Selection
------------------------------

# CCW caliber preference



## Sneaky (Jul 27, 2012)

I have owned a 357 mag for years but now I'm looking for a auto. I'm looking at the 357 Sig and 45 ACP. This would be EDC, so probably a compact sized pistol. I reload my practice ammo and carry factory ammo, so ammunition cost would not be a real factor. The nut in Colorado wearing body armor...how common is that? I seam to prefer the 357, but my main concern is potential legal problems associated with shoot thru's. Does anyone have any experience with this topic?


----------



## Shipwreck (Jan 26, 2006)

I would not carry - worrying about someone in body armor. None of the handgun rounds will penetrate higher levels of body armor anyway. Carry the gun and round you are comfortable with.

Here is a very good thread I posted before... Its got good info:

Recent events and rethinking CCW caliber... - M4Carbine.net Forums


----------



## skullfr (Jun 19, 2012)

------------------------------

Short exercise A
Answer these questions about the forum thread on carry calibers:
(i) Which two calibers is Sneaky considering for a carry auto?
(ii) What ammunition does Sneaky reload, and what does Sneaky carry?
(iii) According to Shipwreck, which handgun rounds will penetrate higher levels of body armor?

Dataset excerpt
------------------------------

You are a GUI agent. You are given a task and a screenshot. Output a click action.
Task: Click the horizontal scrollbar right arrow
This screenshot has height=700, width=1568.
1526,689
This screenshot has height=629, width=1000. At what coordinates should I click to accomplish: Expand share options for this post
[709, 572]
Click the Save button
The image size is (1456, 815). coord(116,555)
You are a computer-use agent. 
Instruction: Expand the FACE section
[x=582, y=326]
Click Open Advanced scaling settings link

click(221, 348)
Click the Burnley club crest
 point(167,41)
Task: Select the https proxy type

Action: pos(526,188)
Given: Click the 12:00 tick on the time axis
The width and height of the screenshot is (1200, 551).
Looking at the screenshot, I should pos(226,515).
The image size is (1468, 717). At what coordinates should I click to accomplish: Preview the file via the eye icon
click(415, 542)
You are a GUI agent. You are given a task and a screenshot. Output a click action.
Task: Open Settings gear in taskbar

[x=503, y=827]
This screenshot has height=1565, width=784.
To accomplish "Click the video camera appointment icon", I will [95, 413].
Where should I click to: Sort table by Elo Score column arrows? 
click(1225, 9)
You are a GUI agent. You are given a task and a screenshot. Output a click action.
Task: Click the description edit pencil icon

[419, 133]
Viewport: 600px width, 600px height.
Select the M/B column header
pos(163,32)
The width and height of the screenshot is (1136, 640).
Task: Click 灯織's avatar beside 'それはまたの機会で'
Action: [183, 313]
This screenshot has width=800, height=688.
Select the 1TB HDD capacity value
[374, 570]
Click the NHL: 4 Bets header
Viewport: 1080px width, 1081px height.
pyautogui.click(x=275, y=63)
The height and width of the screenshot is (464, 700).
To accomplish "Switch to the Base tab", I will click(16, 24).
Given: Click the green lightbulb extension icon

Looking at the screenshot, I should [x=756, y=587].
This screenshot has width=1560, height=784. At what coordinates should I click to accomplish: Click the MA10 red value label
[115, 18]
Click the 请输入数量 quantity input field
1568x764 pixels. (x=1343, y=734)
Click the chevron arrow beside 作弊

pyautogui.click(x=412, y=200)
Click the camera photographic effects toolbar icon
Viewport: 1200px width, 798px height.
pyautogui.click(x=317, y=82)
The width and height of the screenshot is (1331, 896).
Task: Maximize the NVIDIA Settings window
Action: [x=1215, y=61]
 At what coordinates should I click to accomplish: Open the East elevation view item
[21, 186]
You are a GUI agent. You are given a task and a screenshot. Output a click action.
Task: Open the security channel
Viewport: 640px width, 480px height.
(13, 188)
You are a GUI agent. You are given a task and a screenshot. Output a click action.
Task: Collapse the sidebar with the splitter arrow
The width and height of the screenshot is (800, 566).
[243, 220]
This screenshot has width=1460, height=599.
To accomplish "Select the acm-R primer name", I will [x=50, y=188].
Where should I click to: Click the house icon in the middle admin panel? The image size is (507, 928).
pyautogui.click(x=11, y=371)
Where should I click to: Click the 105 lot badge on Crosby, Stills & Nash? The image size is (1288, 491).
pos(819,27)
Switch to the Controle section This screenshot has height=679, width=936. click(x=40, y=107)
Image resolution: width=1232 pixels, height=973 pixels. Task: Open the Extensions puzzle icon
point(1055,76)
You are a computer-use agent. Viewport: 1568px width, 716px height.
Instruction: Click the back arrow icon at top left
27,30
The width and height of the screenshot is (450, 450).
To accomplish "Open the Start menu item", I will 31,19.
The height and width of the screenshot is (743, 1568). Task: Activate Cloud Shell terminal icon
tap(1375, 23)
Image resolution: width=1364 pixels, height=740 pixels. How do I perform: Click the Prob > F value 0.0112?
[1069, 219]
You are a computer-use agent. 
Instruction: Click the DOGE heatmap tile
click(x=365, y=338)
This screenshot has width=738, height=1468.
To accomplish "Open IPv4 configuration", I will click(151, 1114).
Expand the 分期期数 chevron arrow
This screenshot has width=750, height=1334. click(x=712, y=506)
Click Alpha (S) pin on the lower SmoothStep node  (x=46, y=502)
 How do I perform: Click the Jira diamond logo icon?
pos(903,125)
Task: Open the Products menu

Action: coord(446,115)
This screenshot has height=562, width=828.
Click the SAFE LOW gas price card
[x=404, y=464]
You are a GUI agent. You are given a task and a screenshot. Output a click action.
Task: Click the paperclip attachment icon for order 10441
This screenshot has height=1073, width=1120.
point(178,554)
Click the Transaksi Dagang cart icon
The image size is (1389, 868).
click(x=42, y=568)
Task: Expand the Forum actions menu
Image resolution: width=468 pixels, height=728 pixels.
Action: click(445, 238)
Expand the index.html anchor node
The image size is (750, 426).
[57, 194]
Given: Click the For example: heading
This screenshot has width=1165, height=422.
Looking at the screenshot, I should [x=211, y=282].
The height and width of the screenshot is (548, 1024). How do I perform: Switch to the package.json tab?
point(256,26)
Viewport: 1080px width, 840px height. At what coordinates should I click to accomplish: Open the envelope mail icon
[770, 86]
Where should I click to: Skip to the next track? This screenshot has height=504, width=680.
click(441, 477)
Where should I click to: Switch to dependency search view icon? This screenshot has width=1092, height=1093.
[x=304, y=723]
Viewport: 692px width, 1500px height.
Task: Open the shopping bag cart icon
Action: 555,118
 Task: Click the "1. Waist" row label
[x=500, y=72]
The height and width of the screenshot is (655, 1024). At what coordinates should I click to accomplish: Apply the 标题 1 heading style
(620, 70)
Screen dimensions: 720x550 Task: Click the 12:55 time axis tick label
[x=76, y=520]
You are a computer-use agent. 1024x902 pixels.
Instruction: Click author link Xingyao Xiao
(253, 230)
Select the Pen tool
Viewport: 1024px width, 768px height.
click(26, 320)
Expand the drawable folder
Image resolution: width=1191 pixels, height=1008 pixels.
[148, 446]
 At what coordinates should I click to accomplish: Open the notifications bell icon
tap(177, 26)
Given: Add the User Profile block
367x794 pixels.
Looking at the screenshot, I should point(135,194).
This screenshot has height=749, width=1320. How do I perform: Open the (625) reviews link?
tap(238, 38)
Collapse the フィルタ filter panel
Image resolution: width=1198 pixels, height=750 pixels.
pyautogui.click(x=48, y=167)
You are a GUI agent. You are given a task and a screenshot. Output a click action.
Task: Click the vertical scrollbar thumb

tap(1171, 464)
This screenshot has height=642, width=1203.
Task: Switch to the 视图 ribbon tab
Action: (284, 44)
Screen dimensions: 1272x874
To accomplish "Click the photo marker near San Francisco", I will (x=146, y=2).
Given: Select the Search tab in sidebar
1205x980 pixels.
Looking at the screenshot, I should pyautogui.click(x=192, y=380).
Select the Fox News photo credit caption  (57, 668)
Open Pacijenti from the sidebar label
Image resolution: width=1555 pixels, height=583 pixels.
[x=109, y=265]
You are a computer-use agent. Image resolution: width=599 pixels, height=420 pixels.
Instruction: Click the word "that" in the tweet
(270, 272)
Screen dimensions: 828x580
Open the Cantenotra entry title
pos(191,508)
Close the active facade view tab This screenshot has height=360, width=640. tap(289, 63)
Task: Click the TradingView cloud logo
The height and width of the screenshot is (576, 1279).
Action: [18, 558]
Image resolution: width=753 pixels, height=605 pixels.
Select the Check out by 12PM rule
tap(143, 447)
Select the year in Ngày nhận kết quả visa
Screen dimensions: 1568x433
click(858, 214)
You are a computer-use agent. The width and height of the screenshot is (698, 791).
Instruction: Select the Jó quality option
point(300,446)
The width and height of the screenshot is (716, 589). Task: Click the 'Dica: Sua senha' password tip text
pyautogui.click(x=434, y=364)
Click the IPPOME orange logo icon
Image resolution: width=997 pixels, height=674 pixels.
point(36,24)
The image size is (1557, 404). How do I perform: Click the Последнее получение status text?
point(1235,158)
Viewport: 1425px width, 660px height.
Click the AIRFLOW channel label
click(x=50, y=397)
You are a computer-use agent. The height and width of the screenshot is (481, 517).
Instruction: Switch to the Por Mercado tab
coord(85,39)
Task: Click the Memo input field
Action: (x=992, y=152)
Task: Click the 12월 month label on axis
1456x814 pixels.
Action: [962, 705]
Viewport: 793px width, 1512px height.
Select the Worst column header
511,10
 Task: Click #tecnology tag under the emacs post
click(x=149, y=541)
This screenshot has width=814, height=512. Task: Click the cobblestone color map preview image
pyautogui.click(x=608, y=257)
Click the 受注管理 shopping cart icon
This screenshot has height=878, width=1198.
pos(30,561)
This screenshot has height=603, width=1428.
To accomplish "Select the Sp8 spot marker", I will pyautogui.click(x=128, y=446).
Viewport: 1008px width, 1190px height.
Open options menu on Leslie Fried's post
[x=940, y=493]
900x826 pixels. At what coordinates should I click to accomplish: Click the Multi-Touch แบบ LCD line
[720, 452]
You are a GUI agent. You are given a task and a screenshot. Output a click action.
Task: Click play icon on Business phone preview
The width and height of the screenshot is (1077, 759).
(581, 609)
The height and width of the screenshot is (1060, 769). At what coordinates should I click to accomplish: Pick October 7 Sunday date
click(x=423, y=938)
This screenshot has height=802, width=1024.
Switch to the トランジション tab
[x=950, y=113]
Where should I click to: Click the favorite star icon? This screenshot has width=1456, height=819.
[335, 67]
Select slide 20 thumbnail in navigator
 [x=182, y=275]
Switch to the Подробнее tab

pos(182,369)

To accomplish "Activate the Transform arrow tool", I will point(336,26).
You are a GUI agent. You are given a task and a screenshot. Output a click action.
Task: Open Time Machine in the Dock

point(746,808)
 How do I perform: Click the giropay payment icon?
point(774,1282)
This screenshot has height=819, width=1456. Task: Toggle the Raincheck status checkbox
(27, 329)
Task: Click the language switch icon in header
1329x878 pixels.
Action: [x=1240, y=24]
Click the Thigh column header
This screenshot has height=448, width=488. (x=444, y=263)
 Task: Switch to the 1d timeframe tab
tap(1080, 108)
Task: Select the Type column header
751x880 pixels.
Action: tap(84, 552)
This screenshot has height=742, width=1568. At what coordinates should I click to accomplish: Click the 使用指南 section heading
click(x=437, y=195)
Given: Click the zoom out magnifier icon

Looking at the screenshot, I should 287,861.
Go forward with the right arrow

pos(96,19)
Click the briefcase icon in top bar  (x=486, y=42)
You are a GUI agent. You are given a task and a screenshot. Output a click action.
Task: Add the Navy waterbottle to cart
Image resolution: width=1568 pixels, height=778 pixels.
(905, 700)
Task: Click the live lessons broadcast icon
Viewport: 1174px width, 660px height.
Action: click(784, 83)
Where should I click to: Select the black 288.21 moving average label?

------------------------------

Short exercise B
Retype the part of the listing from the line with "This screenshot has width=1560, height=784." to the line with "Action: [x=1215, y=61]".

Correct output A
(i) The 357 Sig and the 45 ACP.
(ii) Sneaky reloads practice ammo and carries factory ammo.
(iii) None of them.

Correct output B
This screenshot has width=1560, height=784. At what coordinates should I click to accomplish: Click the MA10 red value label
[115, 18]
Click the 请输入数量 quantity input field
1568x764 pixels. (x=1343, y=734)
Click the chevron arrow beside 作弊

pyautogui.click(x=412, y=200)
Click the camera photographic effects toolbar icon
Viewport: 1200px width, 798px height.
pyautogui.click(x=317, y=82)
The width and height of the screenshot is (1331, 896).
Task: Maximize the NVIDIA Settings window
Action: [x=1215, y=61]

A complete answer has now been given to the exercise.